[Extracted entries Boundary: Start]

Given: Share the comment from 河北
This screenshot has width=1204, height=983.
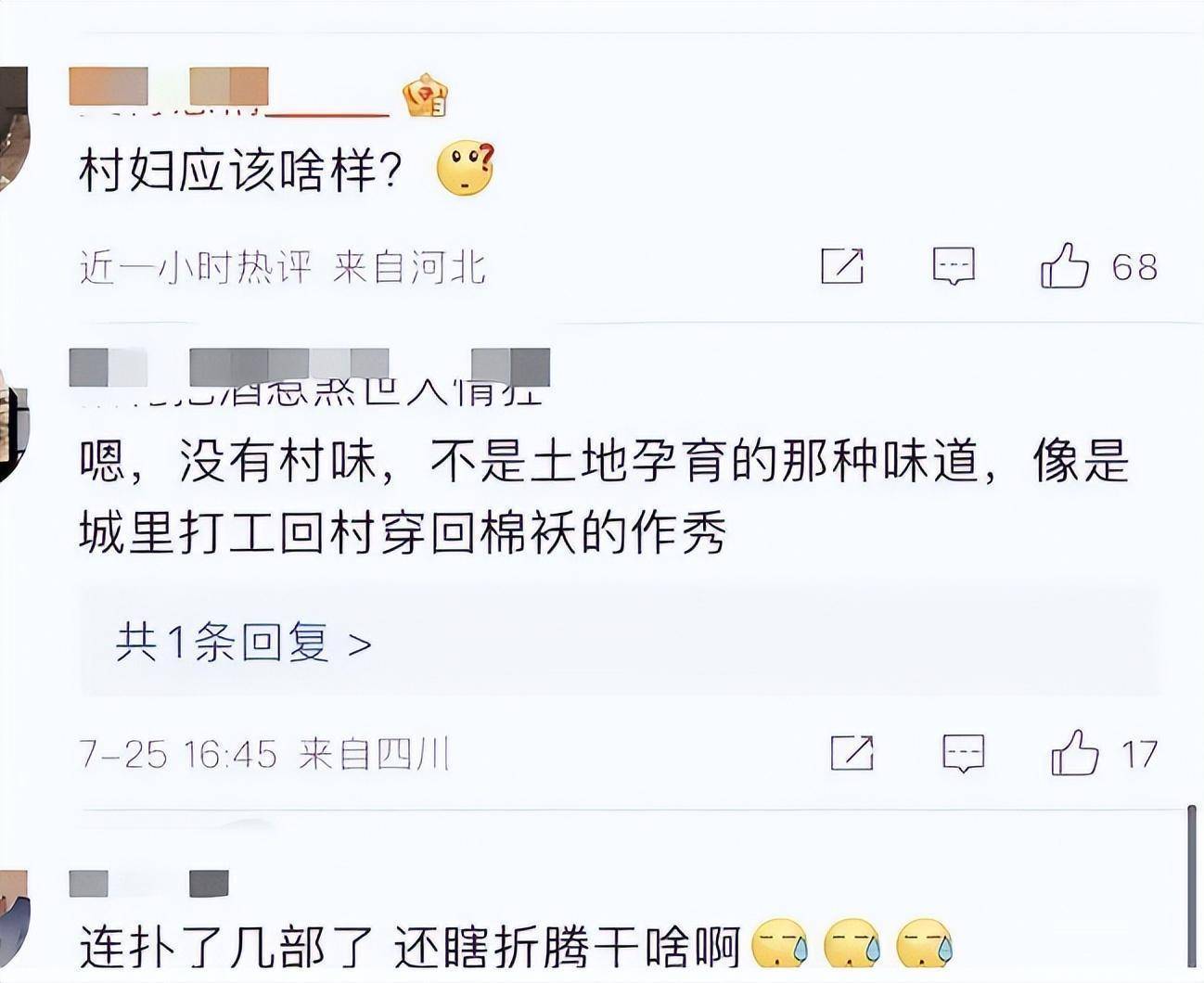Looking at the screenshot, I should pyautogui.click(x=842, y=266).
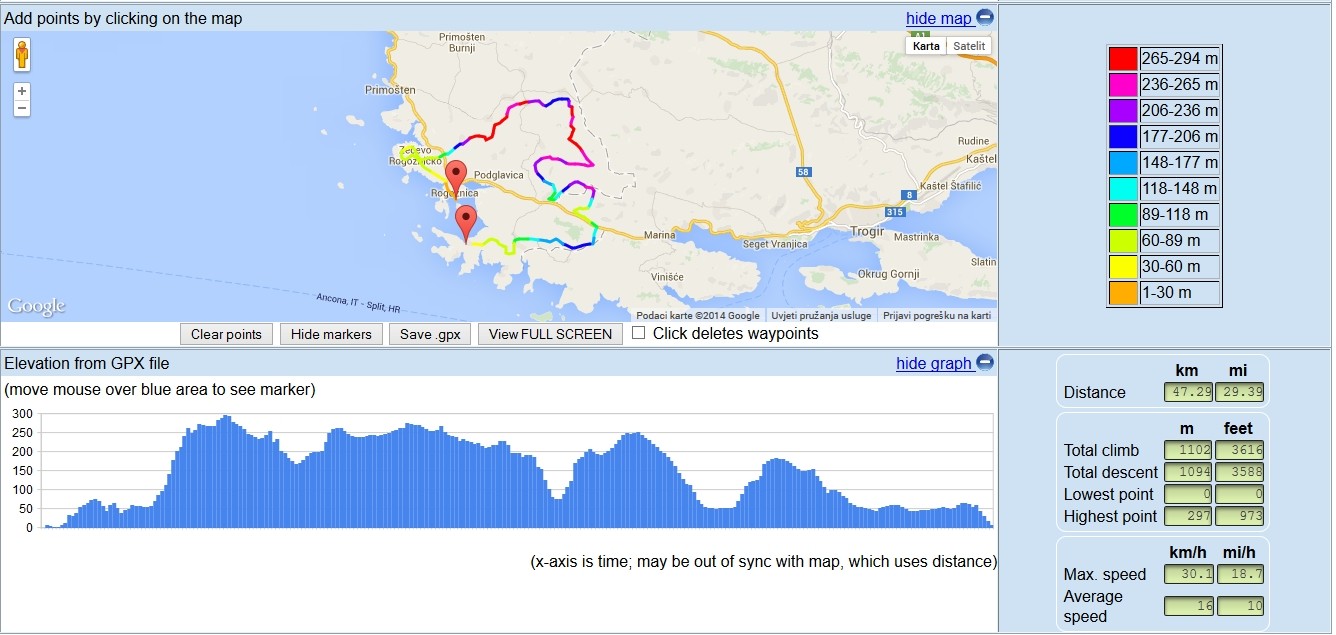Click the Save .gpx button
Viewport: 1336px width, 635px height.
[430, 334]
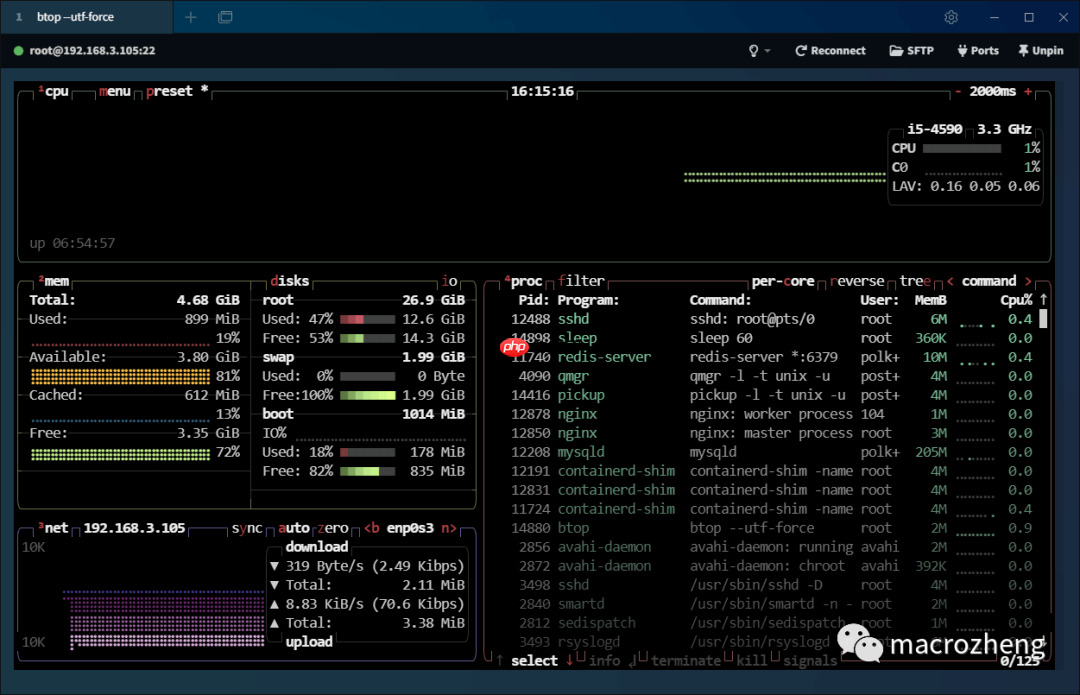
Task: Click the terminate process button
Action: [685, 660]
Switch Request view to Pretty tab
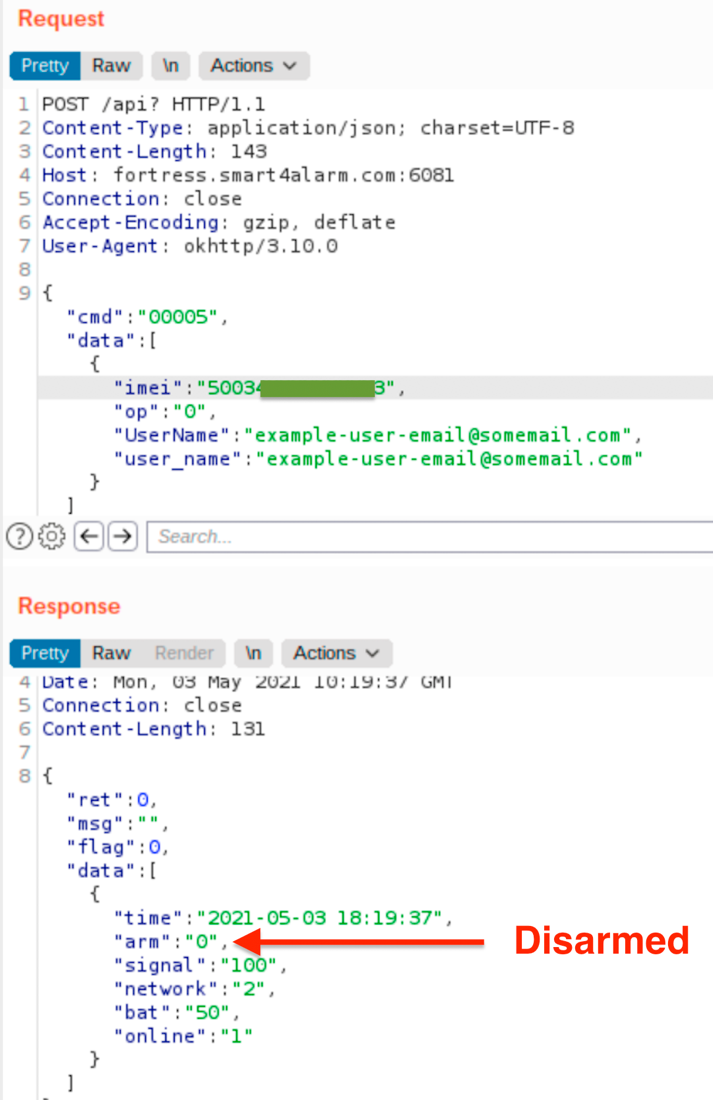The width and height of the screenshot is (713, 1100). click(x=44, y=66)
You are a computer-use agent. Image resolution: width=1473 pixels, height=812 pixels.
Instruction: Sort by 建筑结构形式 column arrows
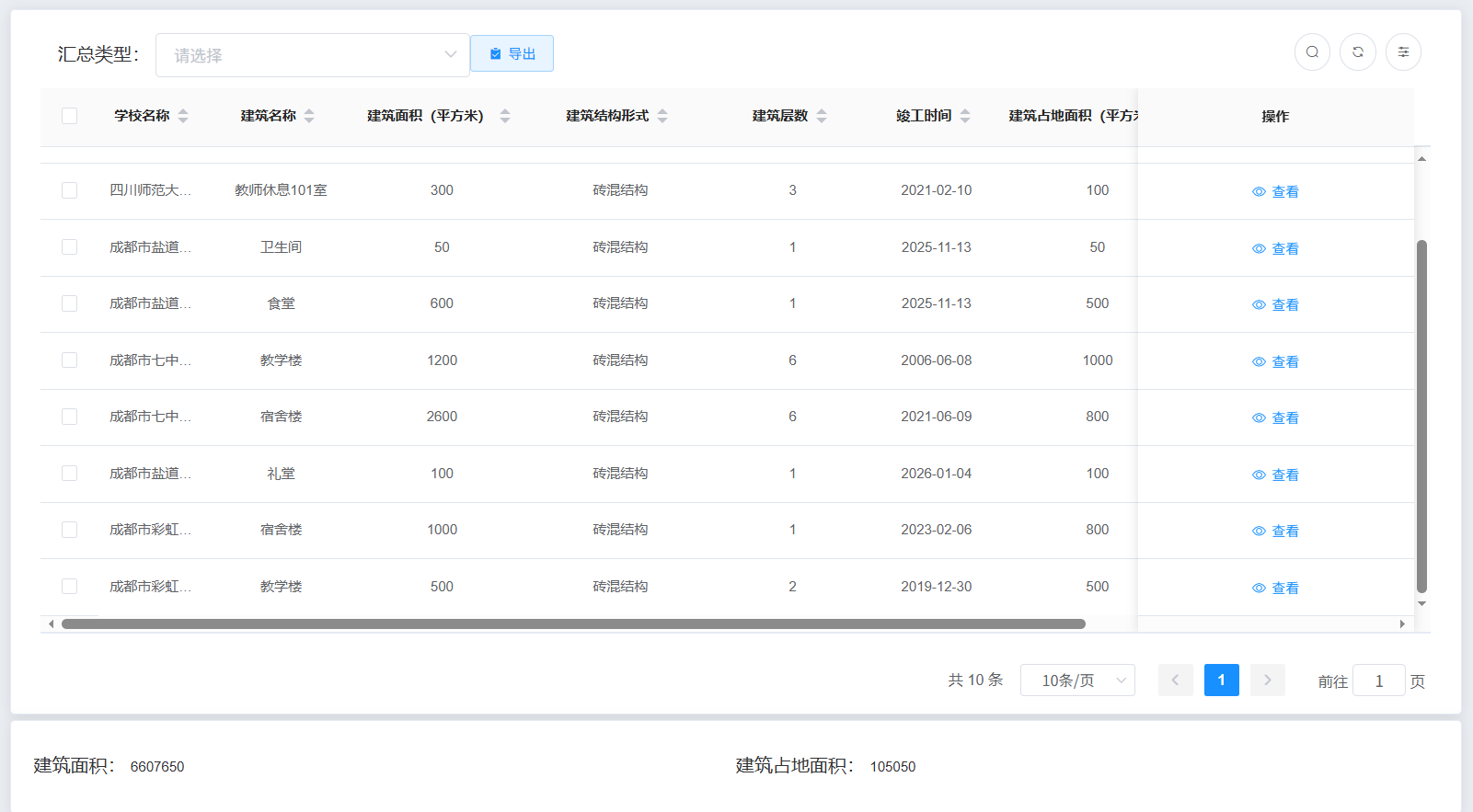[x=662, y=116]
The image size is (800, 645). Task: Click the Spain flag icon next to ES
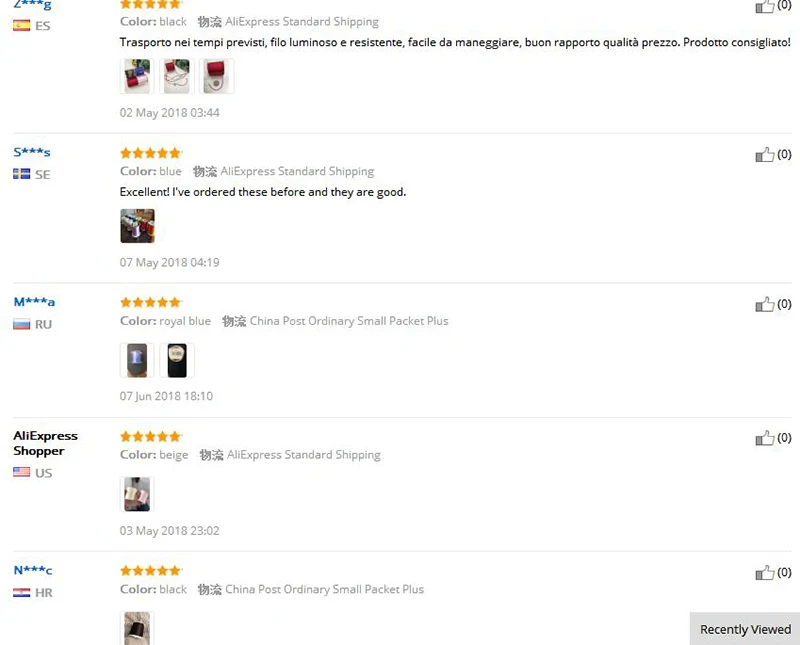coord(21,26)
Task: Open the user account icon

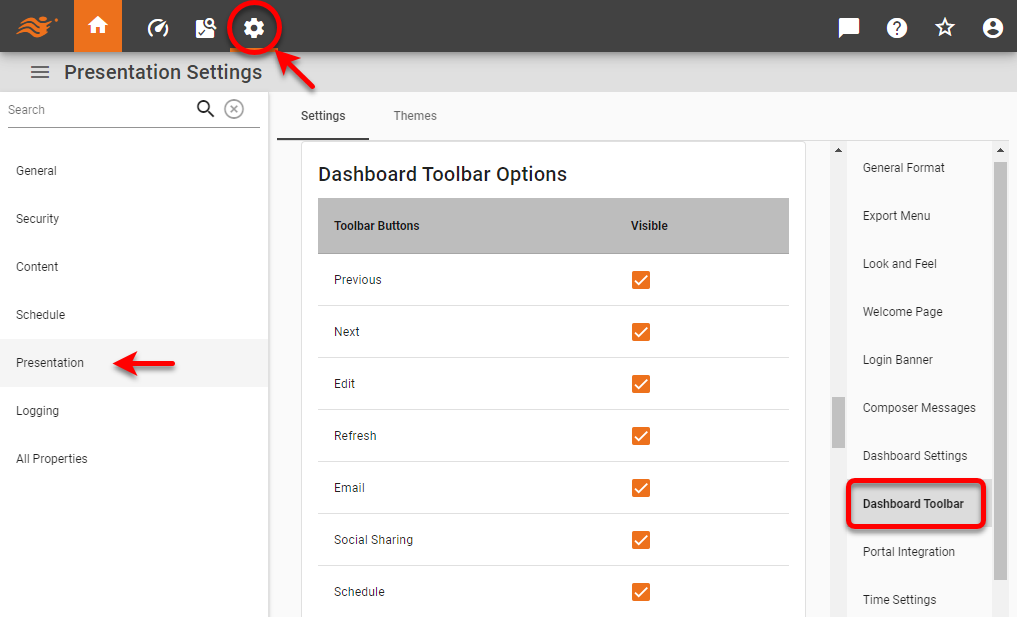Action: (x=992, y=27)
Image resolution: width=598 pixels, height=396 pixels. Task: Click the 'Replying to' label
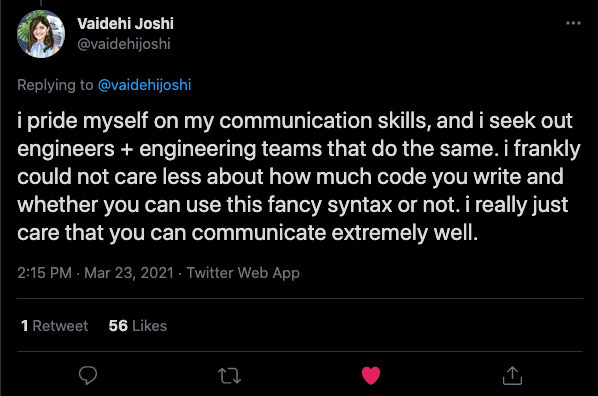pos(55,85)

[Extracted entries Boundary: End]

Work instruction
Your answer should contain all the material above, written out exactly, and none of the pictures.

Reply to the task
Given: Share the comment from 河北
This screenshot has width=1204, height=983.
Looking at the screenshot, I should pyautogui.click(x=842, y=266).
Click the Save .gpx button
Viewport: 1336px width, 635px height.
[430, 334]
Task: Click the terminate process button
Action: [685, 660]
Switch Request view to Pretty tab
The width and height of the screenshot is (713, 1100). click(x=44, y=66)
You are a computer-use agent. Image resolution: width=1473 pixels, height=812 pixels.
Instruction: Sort by 建筑结构形式 column arrows
[x=662, y=116]
The image size is (800, 645). Task: Click the Spain flag icon next to ES
coord(21,26)
Task: Open the user account icon

Action: (x=992, y=27)
Image resolution: width=598 pixels, height=396 pixels. Task: Click the 'Replying to' label
pos(55,85)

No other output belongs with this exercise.